IGV
This option enables additional files to be associated with the FASTA reference sequence file, as described below. These files are archived in a zip with with a .genome extension. This option also allows the reference sequence to be defined as a directory of FASTA files, rather than a single FASTA.
Prerequisites:
- Either (1) a FASTA file that contains the sequence data for each chromosome, or (2) a directory. Directories of zip archives and gzipped FASTAs are no longer supported.
- A cytoband file, which IGV uses to display the chromosome ideogram. (Optional)
- An annotation file, which IGV uses to display the reference gene track. The file can be in BED format, GFF format, or any variation of the genePred table format. (Optional)
- An alias file defining alternative names for chromosomes. (Optional)
Note: If you are choosing files from the NCBI directory, you will generally want to use the .fna or .ffn file (nucleic acid sequences), as opposed to the .faa (amino acids). Choose the .gff file for the annotation file.
Step-by-step:
- Click Genomes>Create .genome File. IGV displays the a window where you enter the information.
- Enter an ID and a descriptive name for the genome.
- Enter the path on your file system or a web URL to the FASTA file for the genome. If the FASTA file has not already been indexed, an index will be created during the import process. This will generate a file with a “.fai” extension which must be in the same directory as the FASTA file; thus it is necessary that the directory containing the file be writable.

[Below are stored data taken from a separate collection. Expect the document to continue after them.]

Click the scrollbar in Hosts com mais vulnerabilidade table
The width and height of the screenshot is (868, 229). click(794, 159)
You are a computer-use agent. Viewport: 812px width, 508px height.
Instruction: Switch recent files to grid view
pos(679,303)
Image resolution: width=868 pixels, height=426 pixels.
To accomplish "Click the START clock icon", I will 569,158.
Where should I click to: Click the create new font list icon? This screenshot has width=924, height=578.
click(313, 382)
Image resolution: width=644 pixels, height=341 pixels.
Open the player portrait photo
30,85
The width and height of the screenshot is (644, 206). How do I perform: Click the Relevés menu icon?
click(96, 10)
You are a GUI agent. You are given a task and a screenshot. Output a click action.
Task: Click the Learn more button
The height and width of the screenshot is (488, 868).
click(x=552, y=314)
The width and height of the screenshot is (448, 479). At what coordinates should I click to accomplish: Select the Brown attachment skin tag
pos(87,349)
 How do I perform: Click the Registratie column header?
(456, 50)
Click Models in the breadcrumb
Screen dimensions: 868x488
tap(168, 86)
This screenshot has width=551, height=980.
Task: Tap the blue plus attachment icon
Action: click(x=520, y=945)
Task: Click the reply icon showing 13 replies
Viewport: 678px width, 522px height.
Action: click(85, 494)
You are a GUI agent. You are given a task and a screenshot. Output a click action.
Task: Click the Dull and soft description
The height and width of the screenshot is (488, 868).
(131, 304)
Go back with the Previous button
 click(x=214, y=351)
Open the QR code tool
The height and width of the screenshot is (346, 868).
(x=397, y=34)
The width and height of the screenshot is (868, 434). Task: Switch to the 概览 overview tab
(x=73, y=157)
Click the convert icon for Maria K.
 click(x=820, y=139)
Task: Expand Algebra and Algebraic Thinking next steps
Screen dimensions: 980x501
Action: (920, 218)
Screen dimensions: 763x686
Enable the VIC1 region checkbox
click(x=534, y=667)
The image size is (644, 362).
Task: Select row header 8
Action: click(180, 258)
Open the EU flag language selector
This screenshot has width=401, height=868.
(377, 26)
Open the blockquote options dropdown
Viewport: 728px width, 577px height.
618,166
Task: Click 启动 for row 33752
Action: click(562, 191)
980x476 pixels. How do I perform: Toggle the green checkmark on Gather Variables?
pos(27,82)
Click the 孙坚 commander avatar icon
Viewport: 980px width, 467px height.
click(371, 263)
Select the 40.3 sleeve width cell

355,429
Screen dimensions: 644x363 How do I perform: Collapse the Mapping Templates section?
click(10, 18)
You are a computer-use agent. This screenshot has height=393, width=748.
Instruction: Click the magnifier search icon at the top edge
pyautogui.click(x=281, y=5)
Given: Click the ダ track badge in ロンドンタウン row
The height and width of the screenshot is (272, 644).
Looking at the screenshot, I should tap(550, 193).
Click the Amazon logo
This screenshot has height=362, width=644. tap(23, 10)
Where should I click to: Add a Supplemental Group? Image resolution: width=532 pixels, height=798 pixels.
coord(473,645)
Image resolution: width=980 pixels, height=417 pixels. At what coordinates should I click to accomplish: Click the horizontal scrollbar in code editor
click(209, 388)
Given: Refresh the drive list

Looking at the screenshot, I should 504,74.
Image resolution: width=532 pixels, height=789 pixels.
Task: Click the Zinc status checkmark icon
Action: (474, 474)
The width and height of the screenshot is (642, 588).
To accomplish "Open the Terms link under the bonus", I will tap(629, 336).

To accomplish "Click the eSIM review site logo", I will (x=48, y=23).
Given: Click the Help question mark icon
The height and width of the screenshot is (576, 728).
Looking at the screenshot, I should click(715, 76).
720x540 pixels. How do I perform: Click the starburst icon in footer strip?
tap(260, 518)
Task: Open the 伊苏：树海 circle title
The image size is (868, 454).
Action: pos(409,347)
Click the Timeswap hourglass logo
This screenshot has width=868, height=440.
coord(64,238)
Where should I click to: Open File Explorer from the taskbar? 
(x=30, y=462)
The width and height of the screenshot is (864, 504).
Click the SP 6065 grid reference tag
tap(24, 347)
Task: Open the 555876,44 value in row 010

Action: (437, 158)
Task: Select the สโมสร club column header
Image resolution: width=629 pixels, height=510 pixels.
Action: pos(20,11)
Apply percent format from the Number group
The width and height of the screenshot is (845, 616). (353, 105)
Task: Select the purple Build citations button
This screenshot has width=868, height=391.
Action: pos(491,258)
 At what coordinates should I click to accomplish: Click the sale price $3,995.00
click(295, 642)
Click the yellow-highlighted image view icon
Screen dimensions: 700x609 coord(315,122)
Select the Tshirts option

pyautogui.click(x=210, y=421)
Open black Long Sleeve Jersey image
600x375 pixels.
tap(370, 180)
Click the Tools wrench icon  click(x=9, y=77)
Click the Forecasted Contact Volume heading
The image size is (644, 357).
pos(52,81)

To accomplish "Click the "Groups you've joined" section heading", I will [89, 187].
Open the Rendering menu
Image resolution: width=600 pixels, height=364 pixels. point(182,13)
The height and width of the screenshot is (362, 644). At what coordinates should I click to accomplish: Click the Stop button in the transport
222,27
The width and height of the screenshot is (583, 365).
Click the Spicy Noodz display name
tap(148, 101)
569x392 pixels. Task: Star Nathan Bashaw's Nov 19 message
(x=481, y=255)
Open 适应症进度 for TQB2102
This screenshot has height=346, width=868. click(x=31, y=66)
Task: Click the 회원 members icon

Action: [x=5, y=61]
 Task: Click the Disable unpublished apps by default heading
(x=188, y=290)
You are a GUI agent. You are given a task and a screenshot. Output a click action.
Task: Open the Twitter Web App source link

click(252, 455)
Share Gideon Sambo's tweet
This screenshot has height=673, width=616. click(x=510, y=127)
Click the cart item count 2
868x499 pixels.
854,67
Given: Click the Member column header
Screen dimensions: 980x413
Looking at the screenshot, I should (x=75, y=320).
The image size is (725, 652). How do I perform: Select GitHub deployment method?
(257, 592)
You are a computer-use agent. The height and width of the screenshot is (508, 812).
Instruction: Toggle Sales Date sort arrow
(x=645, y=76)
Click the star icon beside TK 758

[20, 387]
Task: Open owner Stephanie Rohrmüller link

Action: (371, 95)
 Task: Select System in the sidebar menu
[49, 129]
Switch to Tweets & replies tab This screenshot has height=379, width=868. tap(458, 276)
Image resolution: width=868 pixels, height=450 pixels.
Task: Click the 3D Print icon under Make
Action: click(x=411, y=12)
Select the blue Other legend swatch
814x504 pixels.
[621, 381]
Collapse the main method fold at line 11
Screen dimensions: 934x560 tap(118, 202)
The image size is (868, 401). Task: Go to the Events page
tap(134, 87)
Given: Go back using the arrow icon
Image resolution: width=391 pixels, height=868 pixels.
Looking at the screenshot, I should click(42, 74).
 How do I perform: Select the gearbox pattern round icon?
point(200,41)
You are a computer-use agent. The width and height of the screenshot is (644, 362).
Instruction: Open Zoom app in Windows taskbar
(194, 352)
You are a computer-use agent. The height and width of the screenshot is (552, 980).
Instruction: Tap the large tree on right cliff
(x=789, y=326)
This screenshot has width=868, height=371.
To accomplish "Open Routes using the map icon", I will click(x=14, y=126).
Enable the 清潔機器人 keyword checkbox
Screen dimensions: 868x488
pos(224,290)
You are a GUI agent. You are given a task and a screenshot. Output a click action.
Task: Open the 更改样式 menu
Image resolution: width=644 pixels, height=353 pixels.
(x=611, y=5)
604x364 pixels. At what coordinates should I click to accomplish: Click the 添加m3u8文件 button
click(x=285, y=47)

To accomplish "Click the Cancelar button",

- Optionally, specify the cytoband file and the annotation (gene) file.
-
If the sequence (chromosome) names differ between your FASTA and annotation files, you might need to create an alias file to provide a mapping between the different names. Certain well-known aliases are built into IGV and do not require an alias file. These include mappings that involve adding or removing the prefix “chr” to the name, for example 1 > chr1 and chr1 > 1. Also, NCBI identifiers of the form **gi 125745044 ref NC_002229.3 in a FASTA file will be mapped to names of the form NC_002229.3** in the corresponding GFF file. - Click Save. IGV displays the Genome Archive window.
- Select the directory in which to save the genome archive (.genome) file and click *Save. IGV saves the genome and loads it into IGV.